[Records]
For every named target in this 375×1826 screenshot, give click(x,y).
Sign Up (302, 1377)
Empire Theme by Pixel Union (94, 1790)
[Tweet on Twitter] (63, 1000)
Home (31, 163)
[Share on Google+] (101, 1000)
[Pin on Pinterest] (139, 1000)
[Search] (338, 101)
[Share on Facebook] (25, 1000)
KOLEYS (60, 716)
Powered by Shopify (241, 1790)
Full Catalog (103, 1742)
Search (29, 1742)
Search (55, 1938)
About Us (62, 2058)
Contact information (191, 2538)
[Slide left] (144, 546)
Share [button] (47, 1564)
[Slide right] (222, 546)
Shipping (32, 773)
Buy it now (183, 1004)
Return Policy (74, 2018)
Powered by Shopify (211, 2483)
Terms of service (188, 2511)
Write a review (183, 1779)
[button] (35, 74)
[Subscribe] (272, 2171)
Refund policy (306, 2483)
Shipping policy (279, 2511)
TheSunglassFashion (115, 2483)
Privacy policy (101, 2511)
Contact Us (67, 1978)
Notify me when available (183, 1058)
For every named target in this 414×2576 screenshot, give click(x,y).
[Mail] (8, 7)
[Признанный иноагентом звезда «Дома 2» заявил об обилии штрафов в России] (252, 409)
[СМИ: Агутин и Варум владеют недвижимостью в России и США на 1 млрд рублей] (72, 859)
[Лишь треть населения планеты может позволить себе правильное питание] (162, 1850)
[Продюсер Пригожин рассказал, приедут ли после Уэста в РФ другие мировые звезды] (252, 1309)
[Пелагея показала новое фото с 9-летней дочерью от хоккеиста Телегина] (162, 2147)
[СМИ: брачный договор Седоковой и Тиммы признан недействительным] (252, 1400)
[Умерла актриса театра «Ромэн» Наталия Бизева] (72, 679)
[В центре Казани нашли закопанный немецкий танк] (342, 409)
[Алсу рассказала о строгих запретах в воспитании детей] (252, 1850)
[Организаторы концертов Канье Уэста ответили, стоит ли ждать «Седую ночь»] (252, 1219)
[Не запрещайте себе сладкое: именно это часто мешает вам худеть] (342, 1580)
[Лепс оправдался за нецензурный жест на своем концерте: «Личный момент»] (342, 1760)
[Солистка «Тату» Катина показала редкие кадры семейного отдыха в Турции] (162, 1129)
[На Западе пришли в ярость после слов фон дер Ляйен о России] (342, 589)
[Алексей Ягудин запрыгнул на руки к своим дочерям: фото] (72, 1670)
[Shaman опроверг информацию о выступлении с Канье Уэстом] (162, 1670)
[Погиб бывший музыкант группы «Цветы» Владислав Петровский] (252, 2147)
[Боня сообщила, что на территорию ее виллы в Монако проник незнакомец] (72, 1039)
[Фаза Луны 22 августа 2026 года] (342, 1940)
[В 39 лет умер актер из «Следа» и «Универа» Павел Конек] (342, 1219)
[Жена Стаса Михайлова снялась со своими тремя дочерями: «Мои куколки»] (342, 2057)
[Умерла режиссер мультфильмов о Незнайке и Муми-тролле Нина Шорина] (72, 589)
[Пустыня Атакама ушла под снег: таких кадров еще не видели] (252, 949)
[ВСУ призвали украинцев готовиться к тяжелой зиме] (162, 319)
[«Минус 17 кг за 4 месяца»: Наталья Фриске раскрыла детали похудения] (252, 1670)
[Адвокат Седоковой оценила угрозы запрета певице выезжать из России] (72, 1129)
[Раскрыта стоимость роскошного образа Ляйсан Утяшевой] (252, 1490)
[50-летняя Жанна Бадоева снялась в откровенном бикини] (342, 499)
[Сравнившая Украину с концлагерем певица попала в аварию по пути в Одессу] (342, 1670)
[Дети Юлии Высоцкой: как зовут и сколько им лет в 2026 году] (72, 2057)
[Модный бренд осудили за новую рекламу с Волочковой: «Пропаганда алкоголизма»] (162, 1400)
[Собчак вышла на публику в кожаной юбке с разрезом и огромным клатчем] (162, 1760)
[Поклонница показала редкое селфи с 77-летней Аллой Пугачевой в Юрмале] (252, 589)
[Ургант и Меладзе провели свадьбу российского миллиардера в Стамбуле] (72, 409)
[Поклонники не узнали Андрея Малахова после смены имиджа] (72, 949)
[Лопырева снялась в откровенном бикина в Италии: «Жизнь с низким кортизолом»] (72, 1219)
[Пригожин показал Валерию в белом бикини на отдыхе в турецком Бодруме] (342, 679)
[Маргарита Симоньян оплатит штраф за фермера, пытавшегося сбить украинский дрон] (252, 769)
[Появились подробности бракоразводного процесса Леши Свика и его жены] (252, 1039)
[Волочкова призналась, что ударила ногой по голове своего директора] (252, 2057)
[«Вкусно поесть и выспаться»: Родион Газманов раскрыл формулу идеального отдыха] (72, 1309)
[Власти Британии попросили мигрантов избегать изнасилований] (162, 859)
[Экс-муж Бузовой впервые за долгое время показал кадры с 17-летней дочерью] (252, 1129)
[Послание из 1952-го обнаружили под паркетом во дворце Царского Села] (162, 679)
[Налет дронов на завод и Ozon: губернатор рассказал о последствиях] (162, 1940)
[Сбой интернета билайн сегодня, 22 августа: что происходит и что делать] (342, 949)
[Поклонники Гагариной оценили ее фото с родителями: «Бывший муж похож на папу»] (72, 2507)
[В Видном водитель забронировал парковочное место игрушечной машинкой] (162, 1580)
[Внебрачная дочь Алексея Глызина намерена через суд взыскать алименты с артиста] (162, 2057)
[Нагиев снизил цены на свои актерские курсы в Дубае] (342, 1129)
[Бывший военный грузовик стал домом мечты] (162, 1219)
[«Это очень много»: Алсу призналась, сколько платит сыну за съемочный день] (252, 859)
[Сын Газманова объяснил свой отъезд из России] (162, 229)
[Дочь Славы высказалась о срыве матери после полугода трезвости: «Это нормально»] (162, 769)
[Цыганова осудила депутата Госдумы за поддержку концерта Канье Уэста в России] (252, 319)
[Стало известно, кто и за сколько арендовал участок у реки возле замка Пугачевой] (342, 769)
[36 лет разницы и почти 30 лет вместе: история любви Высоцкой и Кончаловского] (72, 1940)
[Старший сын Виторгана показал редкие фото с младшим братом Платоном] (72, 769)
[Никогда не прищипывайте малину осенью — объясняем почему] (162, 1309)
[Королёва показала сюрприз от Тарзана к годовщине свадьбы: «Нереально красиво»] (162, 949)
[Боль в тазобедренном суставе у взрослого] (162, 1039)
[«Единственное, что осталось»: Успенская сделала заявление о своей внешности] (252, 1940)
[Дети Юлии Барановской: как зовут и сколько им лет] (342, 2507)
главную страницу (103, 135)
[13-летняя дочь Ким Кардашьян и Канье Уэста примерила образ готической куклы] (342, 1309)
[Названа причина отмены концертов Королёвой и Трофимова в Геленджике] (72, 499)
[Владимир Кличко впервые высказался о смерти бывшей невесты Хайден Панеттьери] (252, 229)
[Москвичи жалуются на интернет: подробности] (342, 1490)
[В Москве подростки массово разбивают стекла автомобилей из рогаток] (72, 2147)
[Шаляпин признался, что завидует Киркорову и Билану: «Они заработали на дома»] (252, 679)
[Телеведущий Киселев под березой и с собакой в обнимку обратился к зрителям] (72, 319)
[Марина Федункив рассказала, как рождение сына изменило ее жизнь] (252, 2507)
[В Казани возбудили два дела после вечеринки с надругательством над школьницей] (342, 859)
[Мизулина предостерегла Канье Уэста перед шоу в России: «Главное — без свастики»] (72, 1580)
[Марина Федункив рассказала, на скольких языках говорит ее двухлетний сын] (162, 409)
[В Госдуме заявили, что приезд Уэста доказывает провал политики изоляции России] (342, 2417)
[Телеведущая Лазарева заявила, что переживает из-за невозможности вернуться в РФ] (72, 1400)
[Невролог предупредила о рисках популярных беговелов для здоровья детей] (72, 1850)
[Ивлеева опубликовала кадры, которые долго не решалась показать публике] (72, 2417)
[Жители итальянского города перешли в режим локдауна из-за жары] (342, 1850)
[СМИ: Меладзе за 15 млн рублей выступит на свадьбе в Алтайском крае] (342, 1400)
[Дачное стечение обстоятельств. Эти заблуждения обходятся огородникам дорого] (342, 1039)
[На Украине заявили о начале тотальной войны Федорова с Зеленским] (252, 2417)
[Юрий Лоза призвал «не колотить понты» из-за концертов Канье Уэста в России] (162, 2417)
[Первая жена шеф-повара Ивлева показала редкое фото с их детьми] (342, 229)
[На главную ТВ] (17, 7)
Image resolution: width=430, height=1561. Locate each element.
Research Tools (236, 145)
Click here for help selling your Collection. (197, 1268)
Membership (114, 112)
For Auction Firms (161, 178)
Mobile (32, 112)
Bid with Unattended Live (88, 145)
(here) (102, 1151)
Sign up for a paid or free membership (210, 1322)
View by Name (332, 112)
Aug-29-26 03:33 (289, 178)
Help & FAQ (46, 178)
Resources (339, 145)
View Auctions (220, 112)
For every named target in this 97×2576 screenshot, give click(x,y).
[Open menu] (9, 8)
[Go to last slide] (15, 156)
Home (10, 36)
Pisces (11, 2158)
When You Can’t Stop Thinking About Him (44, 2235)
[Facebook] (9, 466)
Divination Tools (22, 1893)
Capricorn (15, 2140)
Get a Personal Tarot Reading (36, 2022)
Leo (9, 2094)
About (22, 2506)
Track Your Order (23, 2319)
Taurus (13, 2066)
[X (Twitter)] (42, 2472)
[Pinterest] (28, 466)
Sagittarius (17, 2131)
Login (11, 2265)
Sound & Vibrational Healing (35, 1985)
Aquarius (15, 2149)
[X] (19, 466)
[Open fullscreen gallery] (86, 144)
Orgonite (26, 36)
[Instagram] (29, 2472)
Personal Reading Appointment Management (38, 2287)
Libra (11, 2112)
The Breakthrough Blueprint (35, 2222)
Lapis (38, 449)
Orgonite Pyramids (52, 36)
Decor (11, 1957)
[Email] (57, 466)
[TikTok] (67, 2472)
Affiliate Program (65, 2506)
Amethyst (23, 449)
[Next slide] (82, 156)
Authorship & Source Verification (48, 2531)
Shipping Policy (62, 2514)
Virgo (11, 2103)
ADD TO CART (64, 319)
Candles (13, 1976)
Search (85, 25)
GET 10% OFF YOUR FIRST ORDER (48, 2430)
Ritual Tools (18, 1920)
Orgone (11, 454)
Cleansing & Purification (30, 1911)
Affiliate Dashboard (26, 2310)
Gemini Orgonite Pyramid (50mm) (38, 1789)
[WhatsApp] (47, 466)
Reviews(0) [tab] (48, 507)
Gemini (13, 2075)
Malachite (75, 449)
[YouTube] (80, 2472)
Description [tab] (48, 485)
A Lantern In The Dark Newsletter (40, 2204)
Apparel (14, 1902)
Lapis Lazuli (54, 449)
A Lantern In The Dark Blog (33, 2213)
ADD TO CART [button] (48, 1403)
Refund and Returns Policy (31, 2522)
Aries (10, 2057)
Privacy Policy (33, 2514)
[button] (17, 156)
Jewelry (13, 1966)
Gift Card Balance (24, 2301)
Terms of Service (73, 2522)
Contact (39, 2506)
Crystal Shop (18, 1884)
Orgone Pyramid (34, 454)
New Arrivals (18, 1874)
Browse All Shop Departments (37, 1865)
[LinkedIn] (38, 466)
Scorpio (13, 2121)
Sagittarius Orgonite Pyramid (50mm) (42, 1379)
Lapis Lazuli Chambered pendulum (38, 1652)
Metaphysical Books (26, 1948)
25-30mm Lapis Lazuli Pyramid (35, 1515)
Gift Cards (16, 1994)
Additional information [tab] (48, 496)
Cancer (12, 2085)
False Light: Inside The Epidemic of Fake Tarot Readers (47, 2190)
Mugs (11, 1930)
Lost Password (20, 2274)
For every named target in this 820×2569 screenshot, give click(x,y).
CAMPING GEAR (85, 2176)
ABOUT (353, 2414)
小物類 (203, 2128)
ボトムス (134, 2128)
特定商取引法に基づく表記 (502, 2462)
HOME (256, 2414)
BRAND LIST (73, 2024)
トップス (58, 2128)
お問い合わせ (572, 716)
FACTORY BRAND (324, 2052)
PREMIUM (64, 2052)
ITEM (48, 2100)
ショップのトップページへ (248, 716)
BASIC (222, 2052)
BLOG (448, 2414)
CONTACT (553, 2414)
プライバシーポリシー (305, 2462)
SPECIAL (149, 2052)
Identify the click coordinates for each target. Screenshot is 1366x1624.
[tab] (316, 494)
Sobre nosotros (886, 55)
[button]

## THE EXERCISE
Reproduce the stretch of the records above from the line containing "Shipping policy (279, 2511)" through the line containing "[Признанный иноагентом звезда", keeping every character unchanged.

## PROBLEM SOLUTION
Shipping policy (279, 2511)
TheSunglassFashion (115, 2483)
Privacy policy (101, 2511)
Contact Us (67, 1978)
Notify me when available (183, 1058)
For every named target in this 414×2576 screenshot, give click(x,y).
[Mail] (8, 7)
[Признанный иноагентом звезда «Дома 2» заявил об обилии штрафов в России] (252, 409)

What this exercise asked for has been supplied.